- TASK TO CARRY OUT -
Can you extract every line of the data below and reproduce each one word for word?

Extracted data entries

■ ■ ■ ■ ■

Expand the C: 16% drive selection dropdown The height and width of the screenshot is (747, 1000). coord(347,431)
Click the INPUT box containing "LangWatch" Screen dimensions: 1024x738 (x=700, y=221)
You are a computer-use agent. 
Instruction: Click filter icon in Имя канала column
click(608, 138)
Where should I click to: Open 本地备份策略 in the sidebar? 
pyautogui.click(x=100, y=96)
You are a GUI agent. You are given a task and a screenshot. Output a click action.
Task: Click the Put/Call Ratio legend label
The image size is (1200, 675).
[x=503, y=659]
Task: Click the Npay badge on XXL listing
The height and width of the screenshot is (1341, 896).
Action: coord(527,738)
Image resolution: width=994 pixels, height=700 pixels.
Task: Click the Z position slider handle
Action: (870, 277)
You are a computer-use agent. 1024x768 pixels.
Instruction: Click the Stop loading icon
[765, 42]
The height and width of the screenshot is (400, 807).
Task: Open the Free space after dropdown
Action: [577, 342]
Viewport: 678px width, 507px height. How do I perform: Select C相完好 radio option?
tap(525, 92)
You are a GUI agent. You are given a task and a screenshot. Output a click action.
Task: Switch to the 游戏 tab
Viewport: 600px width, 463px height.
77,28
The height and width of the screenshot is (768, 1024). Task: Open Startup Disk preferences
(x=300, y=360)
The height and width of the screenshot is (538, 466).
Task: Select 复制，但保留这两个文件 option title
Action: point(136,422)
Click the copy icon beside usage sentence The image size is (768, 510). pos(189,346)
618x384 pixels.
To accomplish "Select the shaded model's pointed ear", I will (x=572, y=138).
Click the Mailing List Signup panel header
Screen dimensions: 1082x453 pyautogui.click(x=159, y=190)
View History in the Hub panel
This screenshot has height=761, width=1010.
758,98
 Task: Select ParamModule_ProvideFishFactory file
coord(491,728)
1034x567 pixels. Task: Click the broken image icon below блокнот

■ ■ ■ ■ ■

- TASK OUTPUT -
Expand the C: 16% drive selection dropdown The height and width of the screenshot is (747, 1000). coord(347,431)
Click the INPUT box containing "LangWatch" Screen dimensions: 1024x738 (x=700, y=221)
You are a computer-use agent. 
Instruction: Click filter icon in Имя канала column
click(608, 138)
Where should I click to: Open 本地备份策略 in the sidebar? 
pyautogui.click(x=100, y=96)
You are a GUI agent. You are given a task and a screenshot. Output a click action.
Task: Click the Put/Call Ratio legend label
The image size is (1200, 675).
[x=503, y=659]
Task: Click the Npay badge on XXL listing
The height and width of the screenshot is (1341, 896).
Action: coord(527,738)
Image resolution: width=994 pixels, height=700 pixels.
Task: Click the Z position slider handle
Action: (870, 277)
You are a computer-use agent. 1024x768 pixels.
Instruction: Click the Stop loading icon
[765, 42]
The height and width of the screenshot is (400, 807).
Task: Open the Free space after dropdown
Action: [577, 342]
Viewport: 678px width, 507px height. How do I perform: Select C相完好 radio option?
tap(525, 92)
You are a GUI agent. You are given a task and a screenshot. Output a click action.
Task: Switch to the 游戏 tab
Viewport: 600px width, 463px height.
77,28
The height and width of the screenshot is (768, 1024). Task: Open Startup Disk preferences
(x=300, y=360)
The height and width of the screenshot is (538, 466).
Task: Select 复制，但保留这两个文件 option title
Action: point(136,422)
Click the copy icon beside usage sentence The image size is (768, 510). pos(189,346)
618x384 pixels.
To accomplish "Select the shaded model's pointed ear", I will (x=572, y=138).
Click the Mailing List Signup panel header
Screen dimensions: 1082x453 pyautogui.click(x=159, y=190)
View History in the Hub panel
This screenshot has height=761, width=1010.
758,98
 Task: Select ParamModule_ProvideFishFactory file
coord(491,728)
1034x567 pixels. Task: Click the broken image icon below блокнот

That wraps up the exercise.